A l'inverse, la résiliation judiciaire en droit français était, avant que la prise d'acte soit consacrée, la voie traditionnelle permettant au salarié d'obtenir la résiliation de son contrat en raison des manquements de son cocontractant. La Cour de Cassation n'a cependant pas définit la nature juridique de la prise d'acte, en se contentant de relever que celle-ci produit les effets d'une démission ou d'un licenciement (20. Prise d'acte et rupture du contrat de travail à l'initiative du salarié, Pascal Lokiec, Sophie Robin-Olivier et autres, Revue de droit du travail 2006 p. 196). La prise d'acte de rupture, contrairement à la démission contrainte, doit être adressée directement à l'employeur. Si elle est adressée au juge prud'homal, elle est analysée comme une demande de résiliation judiciaire. La Cour de Cassation, par un arrêt du 16 mai 2012 (21. Soc.16 mai 2012,n°10.15-238), a considéré que «si la prise d'acte de rupture du contrat de travail n'est soumise à aucun formalisme et peut valablement être présentée par le conseil du salarié au nom de celui-ci, c'est à la condition qu'elle soit adressée directement à l'employeur» (22. Droit du travail, Jean Pelissier, Gilles Auzero, Emmanuel Dockès, Précis Dalloz, 2013, 27ème édition, p.428)

Le salarié français aura par conséquent la possibilité, contrairement au salarié espagnol, de résilier de manière unilatérale son contrat de travail en raison de faits reprochables de son employeur, profitant ainsi d'une plus grande liberté et marge de manœuvre, là où le droit espagnol préfère protéger le contrat conclu par les parties.

Intéressons nous à présent aux différents effets que font produire ces deux droits à l'initiative du salarié étudiée.

II) Les conséquences de la rupture par le salarié du contrat de travail: effectivité et indemnisation.

La rupture du contrat de travail par le salarié est-elle immédiate? A quels types d'indemnisations ouvre t-elle droit?

A) Effectivité de la rupture: immédiateté ou interdiction de cesser le travail ?

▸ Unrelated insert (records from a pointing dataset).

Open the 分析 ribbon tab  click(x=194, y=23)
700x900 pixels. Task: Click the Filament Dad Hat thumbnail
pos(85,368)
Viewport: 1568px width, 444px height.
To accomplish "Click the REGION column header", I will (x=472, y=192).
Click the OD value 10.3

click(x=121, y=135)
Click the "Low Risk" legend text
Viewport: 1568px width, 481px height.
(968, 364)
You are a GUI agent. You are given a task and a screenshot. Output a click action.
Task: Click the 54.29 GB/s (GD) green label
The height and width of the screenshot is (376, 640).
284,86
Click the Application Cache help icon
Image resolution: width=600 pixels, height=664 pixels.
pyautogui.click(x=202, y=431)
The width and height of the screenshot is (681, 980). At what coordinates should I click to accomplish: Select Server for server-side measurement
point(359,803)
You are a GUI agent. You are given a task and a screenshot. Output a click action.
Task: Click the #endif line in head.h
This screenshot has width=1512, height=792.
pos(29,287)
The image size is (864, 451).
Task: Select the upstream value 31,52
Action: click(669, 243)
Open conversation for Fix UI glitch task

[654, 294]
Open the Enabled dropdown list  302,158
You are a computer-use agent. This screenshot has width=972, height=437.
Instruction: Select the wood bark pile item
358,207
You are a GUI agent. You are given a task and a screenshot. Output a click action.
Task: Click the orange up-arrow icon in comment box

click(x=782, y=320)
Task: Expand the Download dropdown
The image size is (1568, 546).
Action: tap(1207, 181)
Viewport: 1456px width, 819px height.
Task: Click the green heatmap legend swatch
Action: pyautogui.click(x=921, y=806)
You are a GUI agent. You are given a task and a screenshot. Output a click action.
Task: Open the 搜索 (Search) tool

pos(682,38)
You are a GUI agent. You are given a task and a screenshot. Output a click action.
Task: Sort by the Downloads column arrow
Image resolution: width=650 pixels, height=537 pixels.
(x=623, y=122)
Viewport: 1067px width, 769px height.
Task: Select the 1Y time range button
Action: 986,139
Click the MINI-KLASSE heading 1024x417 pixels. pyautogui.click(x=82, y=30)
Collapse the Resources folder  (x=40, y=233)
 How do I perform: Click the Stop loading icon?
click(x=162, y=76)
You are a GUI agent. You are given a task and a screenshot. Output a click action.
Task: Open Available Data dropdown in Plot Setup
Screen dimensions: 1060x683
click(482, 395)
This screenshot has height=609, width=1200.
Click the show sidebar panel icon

La prise d'acte entraîne la rupture immédiate du contrat de travail. Tout comme le licenciement ou la démission, c'est un acte unilatéral de volonté qui, lorsqu'il a été valablement émis, produit tous ses effets, aussi bien vis-à-vis de l'autre partie au contrat qu'à l'égard de son auteur. Elle ne pourra donc pas être rétractée (23. Droit du travail, Jean Pelissier, Gilles Auzero, Emmanuel Dockès, Précis Dalloz, 2013, 27ème édition, p.430.)

A l'inverse, le salarié espagnol, par l'exercice de la démission provoquée, ne pourra pas quitter son poste jusqu'à ce que soit rendue la décision de justice. En effet, la rupture n'intervenant pas avant le prononcé du jugement, le salarié est en faute s'il quitte son poste. D'où un régime d'exceptions afin de permettre au salarié de cesser le travail avant la décision de justice dans les cas les plus sérieux comme l'atteinte à sa santé, à sa sécurité ou à sa dignité (24. Prise d'acte et rupture du contrat de travail à l'initiative du salarié, Pascal Lokiec, Sophie Robin-Olivier et autres, Revue de droit du travail 2006 p. 196; Cass.soc, 19 janvier 2005, Bull. civ. V, n° 12; Arrêt Chambre sociale, Tribunal Supremo, STS 3 juin 1988 (RJ\1988\5210)).  Cependant, la relation professionnelle ne s'éteindra pas avant que la décision de justice ne soit rendue. Si au long de la procédure, le contrat de travail est rompu par abandon, licenciement ayant une cause réelle et sérieuse ou par un autre motif, l'initiative de la démission provoquée prendra fin. Cependant, la Chambre Sociale du Tribunal Supremo a affirmé, par un arrêt du 20 juillet 2012, que le salarié conservera son droit à l'indemnisation, même s'il quitte son poste avant que ne soit rendue la décision de justice, pour des raisons autres que sa santé, sécurité ou dignité. Le Tribunal Supremo a considéré que l'obligation de continuité du contrat de travail pouvait être trop «rigide» et qu'il était nécessaire d'introduire une plus grande flexibilité. Ainsi, les juges se sont accordés sur le fait de ne pas obliger le salarié à maintenir des conditions de travail pouvant impliquer un grave préjudice patrimonial ou une perte d'occasions professionnelles (25. Arrêt Chambre sociale, Tribunal Supremo, STS 20 juillet 2012 (RJ\2012\9609)), bien que la décision de justice reste nécessaire pour prononcer la résolution du contrat de travail. Cet arrêt s'inscrit dans la lignée d'autres arrêts récents du Tribunal Supremo prenant en compte la situation économique du salarié pour que celui-ci quitte son poste de travail (26. Arrêt Chambre sociale, Tribunal Supremo, STS 17 janvier 2011 (RJ\2011\532)). La jurisprudence espagnole rapproche donc la démission provoquée de la prise d'acte en permettant une certaine immédiateté de la rupture du contrat de travail.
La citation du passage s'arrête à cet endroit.